I’ve just spent a few days on the Suffolk coast, and I feel like I’m beginning to return to myself a little bit. I think the sheer amount of daylight flooding into my body is what it was craving. Of course, it rained almost constantly every day bar one, when it was weirdly misty. But that’s the coast – a law unto itself.

When I first moved to London it spooked me a bit how little weather there was, how still the air was, how dry and non-rainy a city it is, how soft and lacking in extremes, how small the sky is. Now I’m used to it. But my body was nurtured by the sea, and when I’m there, it comes into its own.

I grew up by the sea and I miss it.

A couple of weeks ago, I was working through a set of exercises to work out your skills and interests. One of the sets of questions was about where you’re most happy.
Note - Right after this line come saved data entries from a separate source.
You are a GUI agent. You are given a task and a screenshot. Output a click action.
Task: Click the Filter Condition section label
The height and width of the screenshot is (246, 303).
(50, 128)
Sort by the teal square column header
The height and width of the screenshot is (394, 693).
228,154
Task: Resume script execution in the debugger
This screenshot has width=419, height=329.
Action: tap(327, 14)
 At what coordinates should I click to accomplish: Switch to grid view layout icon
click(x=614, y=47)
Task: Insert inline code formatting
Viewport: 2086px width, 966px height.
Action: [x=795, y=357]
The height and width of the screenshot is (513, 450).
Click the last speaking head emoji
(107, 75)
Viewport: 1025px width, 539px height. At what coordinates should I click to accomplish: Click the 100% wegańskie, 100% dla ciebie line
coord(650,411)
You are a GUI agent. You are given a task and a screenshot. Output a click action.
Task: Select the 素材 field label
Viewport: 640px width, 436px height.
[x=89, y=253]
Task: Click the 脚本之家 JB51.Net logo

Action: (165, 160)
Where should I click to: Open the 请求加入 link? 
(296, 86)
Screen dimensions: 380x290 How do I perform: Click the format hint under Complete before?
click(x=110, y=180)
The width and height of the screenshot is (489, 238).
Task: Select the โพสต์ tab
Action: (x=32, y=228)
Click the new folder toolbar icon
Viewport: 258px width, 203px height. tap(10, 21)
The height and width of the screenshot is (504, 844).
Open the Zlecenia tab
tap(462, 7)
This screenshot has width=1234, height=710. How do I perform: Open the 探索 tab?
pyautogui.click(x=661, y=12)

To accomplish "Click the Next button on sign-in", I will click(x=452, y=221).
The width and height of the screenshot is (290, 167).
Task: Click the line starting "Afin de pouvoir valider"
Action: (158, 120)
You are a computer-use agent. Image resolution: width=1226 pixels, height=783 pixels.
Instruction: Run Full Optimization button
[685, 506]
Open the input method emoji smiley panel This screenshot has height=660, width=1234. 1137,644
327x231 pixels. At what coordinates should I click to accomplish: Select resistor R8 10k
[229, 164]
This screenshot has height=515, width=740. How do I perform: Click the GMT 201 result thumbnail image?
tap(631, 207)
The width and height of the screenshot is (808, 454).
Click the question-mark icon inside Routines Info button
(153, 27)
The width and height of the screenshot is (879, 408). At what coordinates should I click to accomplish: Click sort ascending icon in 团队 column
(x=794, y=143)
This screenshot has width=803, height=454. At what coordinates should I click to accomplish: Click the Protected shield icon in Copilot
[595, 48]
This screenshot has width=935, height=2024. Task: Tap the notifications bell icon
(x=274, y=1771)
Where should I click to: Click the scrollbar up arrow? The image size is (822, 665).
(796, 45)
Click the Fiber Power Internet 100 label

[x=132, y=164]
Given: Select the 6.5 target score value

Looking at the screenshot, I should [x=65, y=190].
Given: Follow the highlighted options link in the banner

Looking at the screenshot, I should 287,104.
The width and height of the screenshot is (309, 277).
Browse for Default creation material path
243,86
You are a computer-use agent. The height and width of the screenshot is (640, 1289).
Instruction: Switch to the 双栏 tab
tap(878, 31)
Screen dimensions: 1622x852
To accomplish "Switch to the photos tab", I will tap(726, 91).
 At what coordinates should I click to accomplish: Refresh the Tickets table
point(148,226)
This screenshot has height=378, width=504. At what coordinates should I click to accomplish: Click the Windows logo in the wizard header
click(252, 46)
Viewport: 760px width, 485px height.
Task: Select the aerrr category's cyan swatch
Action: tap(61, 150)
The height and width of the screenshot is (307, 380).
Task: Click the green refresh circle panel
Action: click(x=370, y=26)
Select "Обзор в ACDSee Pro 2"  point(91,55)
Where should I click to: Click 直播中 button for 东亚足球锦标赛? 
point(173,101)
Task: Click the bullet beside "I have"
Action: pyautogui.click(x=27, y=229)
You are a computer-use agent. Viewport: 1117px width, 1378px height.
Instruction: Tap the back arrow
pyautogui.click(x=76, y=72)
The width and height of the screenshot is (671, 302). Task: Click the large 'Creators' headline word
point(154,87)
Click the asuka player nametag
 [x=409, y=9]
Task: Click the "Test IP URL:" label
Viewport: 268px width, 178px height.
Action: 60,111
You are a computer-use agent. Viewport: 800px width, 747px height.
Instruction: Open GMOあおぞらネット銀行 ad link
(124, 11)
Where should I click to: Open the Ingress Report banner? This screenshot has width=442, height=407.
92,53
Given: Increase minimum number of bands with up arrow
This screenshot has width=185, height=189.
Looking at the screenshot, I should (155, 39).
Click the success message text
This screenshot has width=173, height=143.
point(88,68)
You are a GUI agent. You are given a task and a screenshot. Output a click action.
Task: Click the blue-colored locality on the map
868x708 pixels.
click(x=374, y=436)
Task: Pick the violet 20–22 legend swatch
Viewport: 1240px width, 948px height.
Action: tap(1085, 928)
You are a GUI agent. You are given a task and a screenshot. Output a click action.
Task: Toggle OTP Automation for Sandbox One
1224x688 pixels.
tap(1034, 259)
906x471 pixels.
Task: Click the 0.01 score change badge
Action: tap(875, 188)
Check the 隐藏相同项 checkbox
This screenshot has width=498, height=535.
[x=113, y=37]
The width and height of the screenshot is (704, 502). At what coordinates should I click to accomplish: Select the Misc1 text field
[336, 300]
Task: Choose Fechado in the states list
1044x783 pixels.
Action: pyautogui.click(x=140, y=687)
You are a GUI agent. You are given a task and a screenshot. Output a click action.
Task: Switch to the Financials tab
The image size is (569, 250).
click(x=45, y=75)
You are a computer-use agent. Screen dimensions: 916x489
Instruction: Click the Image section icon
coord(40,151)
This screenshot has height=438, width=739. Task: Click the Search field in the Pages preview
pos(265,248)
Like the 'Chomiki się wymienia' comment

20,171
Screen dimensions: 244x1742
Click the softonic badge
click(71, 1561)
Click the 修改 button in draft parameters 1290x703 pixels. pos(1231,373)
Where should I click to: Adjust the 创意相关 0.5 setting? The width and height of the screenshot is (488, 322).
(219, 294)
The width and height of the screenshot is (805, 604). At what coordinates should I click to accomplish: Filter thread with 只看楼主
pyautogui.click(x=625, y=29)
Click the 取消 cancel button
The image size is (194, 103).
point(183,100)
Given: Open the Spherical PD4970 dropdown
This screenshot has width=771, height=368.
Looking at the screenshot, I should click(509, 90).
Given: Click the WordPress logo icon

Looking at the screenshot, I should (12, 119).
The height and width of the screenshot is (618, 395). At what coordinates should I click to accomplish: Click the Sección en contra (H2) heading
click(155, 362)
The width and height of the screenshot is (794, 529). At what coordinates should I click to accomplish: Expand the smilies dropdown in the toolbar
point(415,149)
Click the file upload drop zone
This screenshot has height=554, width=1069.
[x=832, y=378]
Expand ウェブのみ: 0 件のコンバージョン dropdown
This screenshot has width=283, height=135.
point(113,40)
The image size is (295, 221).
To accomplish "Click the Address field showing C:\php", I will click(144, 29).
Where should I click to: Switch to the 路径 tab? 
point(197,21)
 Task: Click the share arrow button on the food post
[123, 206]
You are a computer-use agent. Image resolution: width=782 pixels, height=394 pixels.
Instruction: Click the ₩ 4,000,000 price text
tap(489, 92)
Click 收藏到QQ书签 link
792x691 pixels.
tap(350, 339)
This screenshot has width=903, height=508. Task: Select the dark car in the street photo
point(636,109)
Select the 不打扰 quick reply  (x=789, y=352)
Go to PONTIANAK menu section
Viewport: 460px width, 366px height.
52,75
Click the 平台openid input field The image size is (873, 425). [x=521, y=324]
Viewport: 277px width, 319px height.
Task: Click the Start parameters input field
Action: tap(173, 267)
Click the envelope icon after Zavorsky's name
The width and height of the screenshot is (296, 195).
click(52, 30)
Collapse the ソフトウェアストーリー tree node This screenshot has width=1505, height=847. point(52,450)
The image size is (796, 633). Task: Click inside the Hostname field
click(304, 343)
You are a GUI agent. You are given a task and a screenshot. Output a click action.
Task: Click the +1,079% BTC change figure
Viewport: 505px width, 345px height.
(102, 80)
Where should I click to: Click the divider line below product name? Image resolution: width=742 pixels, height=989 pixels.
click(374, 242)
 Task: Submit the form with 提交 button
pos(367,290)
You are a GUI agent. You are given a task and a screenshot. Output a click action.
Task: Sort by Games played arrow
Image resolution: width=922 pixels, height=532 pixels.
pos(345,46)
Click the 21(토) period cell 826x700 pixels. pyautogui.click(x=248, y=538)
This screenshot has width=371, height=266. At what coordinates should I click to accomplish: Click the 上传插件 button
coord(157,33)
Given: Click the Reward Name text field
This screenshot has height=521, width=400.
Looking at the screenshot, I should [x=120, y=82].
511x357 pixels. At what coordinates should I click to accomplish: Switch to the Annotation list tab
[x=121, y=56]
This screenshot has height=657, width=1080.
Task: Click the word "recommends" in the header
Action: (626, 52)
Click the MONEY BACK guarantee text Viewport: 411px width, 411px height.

I wrote:
a spacious place
where I can meet new people
a cultural hub
with good transport links (it’s still all about the buses for me!)
preferably by the sea

There’s space by the sea. I don’t know if you’ve ever clocked this, but have you noticed the way the light changes as you approach the coast? It’s brighter somehow, even on a dull day, and much more expansive. I see the light and the sky and then the sea inevitably bursts out in front of me. I suppose the water, even when it’s brown and uninspiring-looking, acts as a giant light reflector. The air is constantly moving by the sea, and the weather is unpredictable, so you either have to be very prepared, or hardy.

On our last day, we walked an epic six mile walk along a shingle beach (good for the thighs), and then back through Britain’s largest reed bed, a large golden marsh. All in the rain. I’m not as hardy as I was, but my beach legs soon come back. Rain and sea and daylight and wind and salty air are the stuff I am made of.